7 de dezembro de 2015

Resenha: Os Três

Autora: Sarah Lotz
Editora: Arqueiro
Páginas: 400


"Os três é um livro maravilhoso... Muito instigante, impossível parar de ler" - Stephen King


O final do ano está bem corrido, faculdade está tomou todo o tempo do mundo no mês de novembro e praticamente não postei nada aqui no blog. Mas agora, que acabou os trabalhos da faculdade, voltei com a resenha de Os Três. A diagramação do livro toda preta e o comentário de Stephen King na contracapa me motivaram muito a lê-lo, contudo acho que fui “com muita sede ao pote” e a leitura acabou não sendo tudo que eu esperava. 

O livro começa no dia 12 de janeiro de 2012, o dia que ficou conhecido como Quinta-feira Negra após 4 aviões caírem em diferentes partes do mundo. A população ficou em choque com os acontecimentos, buscando informações sobre as quedas e arrasada com os poucos resultados encontrados. Apesar da grande catástrofe, três crianças sobreviveram aos acidentes, Bobby, Jess e Hiro, o que gerou maior confusão para quem esperava respostas. 

As três crianças passaram a aparecer em todos os canais da mídia, sendo consideradas um verdadeiro milagre pela maioria das pessoas. Porém os familiares dos três começaram a notar comportamentos estranhos, percebendo que algo maior estava acontecendo com elas. 



Os responsáveis pelas aeronaves juntamente com a mídia conseguiram dar explicações aceitáveis para a população que esperava respostas sobre os acidentes, mas logo, outras teorias e conspirações começaram a surgir por todos os lados. Os fanáticos religiosos acreditavam que os três sobreviventes eram os Cavaleiros citados no apocalipse, que vieram terminar com a população do planeta. Os cientistas mais fervorosos acreditam que as crianças sofreram algum tipo de abdução alienígena e por isso agem de forma diferente. Outros ainda acreditam que elas estão possuídas por entidades malignas e devem ser assassinadas.

As teorias, conspirações e tentativas de assassinato crescem cada vez mais.
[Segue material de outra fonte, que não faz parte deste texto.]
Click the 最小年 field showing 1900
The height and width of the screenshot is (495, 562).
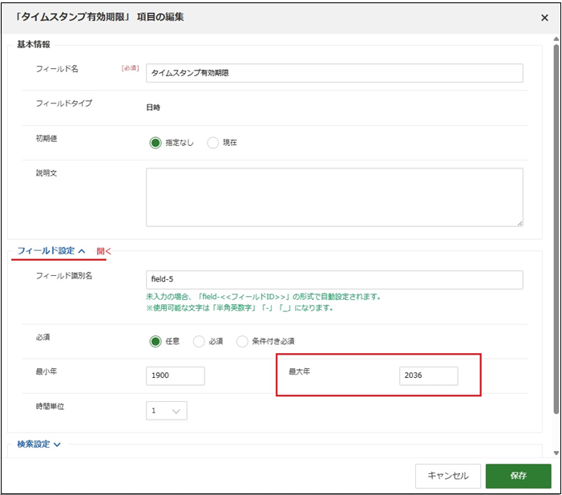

Cada lado tenta provar que estão corretos em suas afirmações e teorias e chegam a fazer comentários absurdos para a mídia para comprovar o que gerou tais fatos. As famílias das crianças sobreviventes não conseguem lidar com a pressão da mídia e do fanatismo da população, e em alguns momentos acabam perdendo o controle da situação.


Toda a narrativa do livro é contada através de um ghost writer conhecida como Elspeth Martins que faz todo o apanhamento dos fatos e do que há de mais importante sobre os eventos da Quinta-Feira Negra. O tal escritor também começou a acompanhar os familiares e as crianças sobreviventes para desenvolver seus textos em uma forma parecida com uma biografia dos acidentes. Em todo o livro vimos entrevistas dos familiares, ou de pessoas que se envolveram com os sobreviventes, e até mesmo depoimentos dos fanáticos religiosos e cientistas, intercalando entre passado e presente.

Através dos trechos de jornal, entrevistas, gravações, blogs e-mails, e tudo que é divulgado por Elspeth, tentamos conseguir uma pista dos acontecimentos de 12 de janeiro, mas nada parece ser revelado. Eu gostei de como o livro foi estruturado, porém a leitura se torna lenta e demasiada por não encontrarmos nada a que nos prender, pelo menos foi isso que aconteceu comigo. Talvez, esse é o plano da autora, eu não nos revelar nenhuma pista que pareça real sobre as quedas dos aviões e sobre seus sobreviventes, porém eu achei cansativo. 

Não gostei de todo o livro, alias achei que o final deixou bastante a desejar, porém não posso classifica-lo como uma história horrível. A narrativa tem seus pontos altos e baixos, criei expectativas, e talvez o fato de não encontrar um ponto, uma pista, em qual me fixar, o fluir da leitura não foi tão bom. Existe muito do sobrenatural envolvido, muito das doutrinas religiosas, muito do fanatismo de teorias alienígenas, mas isso não o torna um livro de terror propriamente. A falta do terror e do medo foi o que mais senti falta durante a leitura. 

Eu terminei a história com a dúvida crescente de “É isso? Acabou assim mesmo?” e não consegui decidir se amei ou odiei o livro, e tenho quase certeza de que esse era o objetivo da autora: fazer os leitores gostarem e odiarem a história o tempo todo. Eu odiei o final, odiei não saber nada e ficar mais na duvida do que no início da história, fiquei puta da vida com a autora e essa coisa de “ok, crie sua própria teoria, acredite no que lhe convém”, não gostei da falta de respostas, mas por outro lado, adorei a forma como o livro foi construído. 

Eu sei que não faz sentido nenhum, mas é exatamente assim que você fica ao terminar a história. Vocês deveriam ler, e tirar suas próprias conclusões também.